Hablemos del amor

Hablemos del amor. Hablemos como se hablar del amor: Despacito, suave, con cariño y con pasión. Hablemos del amor y contemos historias bonitas que viven los enamorados. Esas que emocionan, esas que dan envidia, esas con la que dejas caer pequeñas lágrimas o con las que notas que dentro de ti algo se mueve. Esas con las que sigues creyendo en que las personas bonitas existen y se cruzan, y se encuentran, y se viven y se quieren. Esas que te hacen que sigas creyendo en el baile de las mariposas en el estómago y con las que piensas que todavía son buenos tiempos para los soñadores. Esas que te demuestran que de momento sólo ha sido mala suerte o no estar en el lugar adecuado.

Era un día cualquiera. Tan cualquiera como que no tenía nada de especial. Me levanté despacio de la cama para no despertarle, le arropé y salí de la habitación lo más rápido posible. Mientras preparaba el café y encendía la radio, no dejaba de mirar a la puerta y pensar que era la mujer más afortunada del mundo. No tenía que pensarlo demasiado porque sabía que era más dichosa que todo el mundo. Tenía mi vida, mi casa y el amor más grande que puede sentirse y tocarse tumbado en nuestras desgastadas sábanas blancas.

Nos conocimos en un bar en el que nunca teníamos que habernos cruzado y nos enamoramos al instante. Yo tomé posiciones, distancias y desplegué todo mi genio, mi temperamento y mis no-ganas de caer bien.
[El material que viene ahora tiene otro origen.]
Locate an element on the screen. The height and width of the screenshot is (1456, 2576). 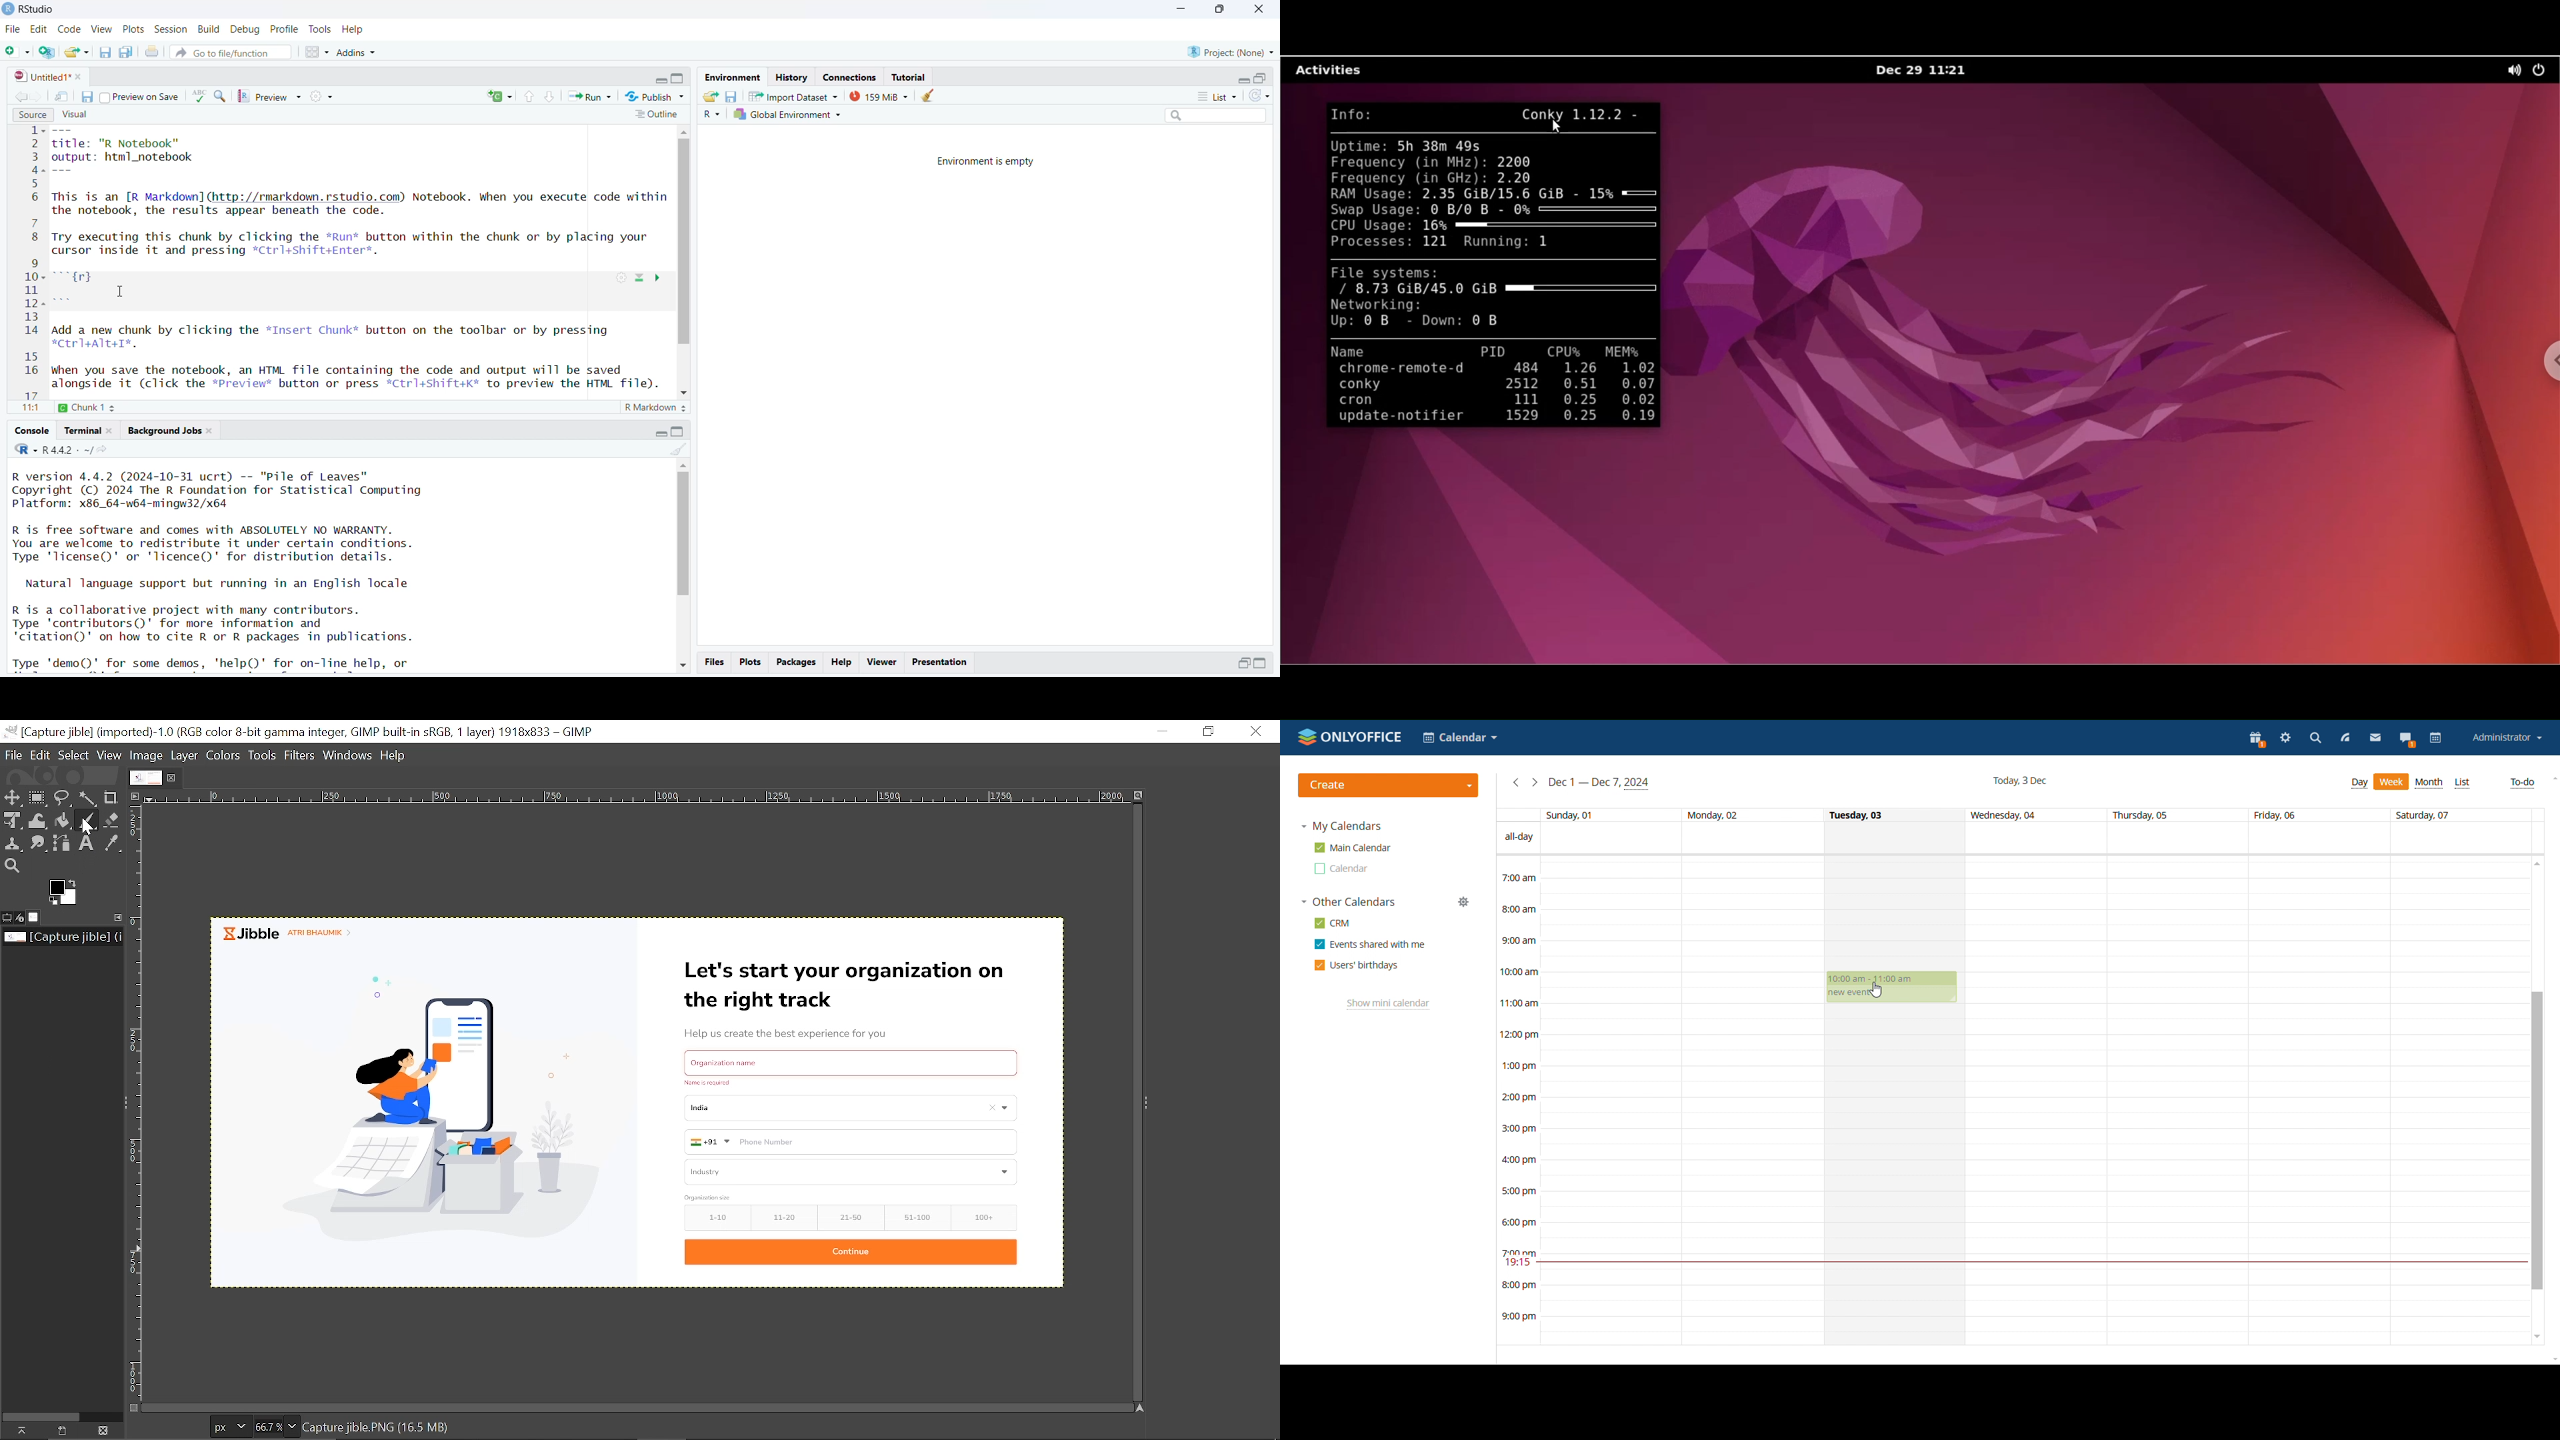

Mis no-ganas de pensar en llamadas de teléfono, planes a pares y comidas los domingos mientras juntamos las rodillas o nos rozábamos las manos sin que nadie más que nosotros lo notara.

Yo no iba a ese sitio. No escuchaba esa música. No salía con esa gente. Entré únicamente a recoger a un amigo para ir a su casa. Él, el amigo con el que quería pasar la noche, no estaba en la barra del bar como me había prometido y yo le pregunté a él, quien ahora está en mi cama, que si conocía a algún chico delgadito, moreno y con los labios muy carnosos. "Si soy yo, llevo toda la noche aquí esperándote", osó a contestarme; y yo con una irónica media sonrisa me di media vuelta.

A la noche siguiente volví a pasar por la puerta de aquel antro y él estaba en la puerta fumando un pitillo. Negro. Tabaco negro del que odiaba. "¿Vuelves a buscar a tu amigo?". Creo que no llegué a contestar a su pregunta cuando yo me estaba haciendo la misma.

Jugamos a odiarnos la mitad del tiempo y a querernos la otra mitad. Un querer pasional que se trasformaba en caricias después de hacer el amor. Un querer de mordiscos y gemidos, de besos y susurros. Un odio que me enganchó a su música, a su bar, a pasarme todos los días pegada a una barra esperando a que saliera de trabajar. Un odio que nos llevaba a las peleas de enamorados. A esas de las que hablan y dicen que terminan en reconciliaciones preciosas, y con las que aprendes que no siempre son entre velas, incienso y cuerpos desnudos.

Un amor profundo y sincero.

Jugamos una vida y hemos conseguido seguir odiándonos la mitad del tiempo y queriéndonos la otra mitad. Y amamos sin odios todo lo que hemos construido juntos. Y ese amor hace que miremos a nuestra familia y pensemos: "Qué suerte hemos tenido"; porque nosotros hemos sido unos afortunados desde que entré en ese bar a buscar a aquel que ahora no recuerdo ni como se llama. Y ahora, cuando vemos que se apaga la llama de una historia y una vida, nos permite que sigamos apoyándonos el uno en el otro y que pasemos los segundos que nos queden, con las peleas de chiquillos que recordamos y las ansias de que no llegue la noche por si no tenemos un nuevo día juntos. Y que todavía se me escape, cuando veo tu cuerpo arrugado en la cama mientras esperas a que vaya a levantarte para darte el desayuno y dejarte en el sofá: "Te quiero, guapo".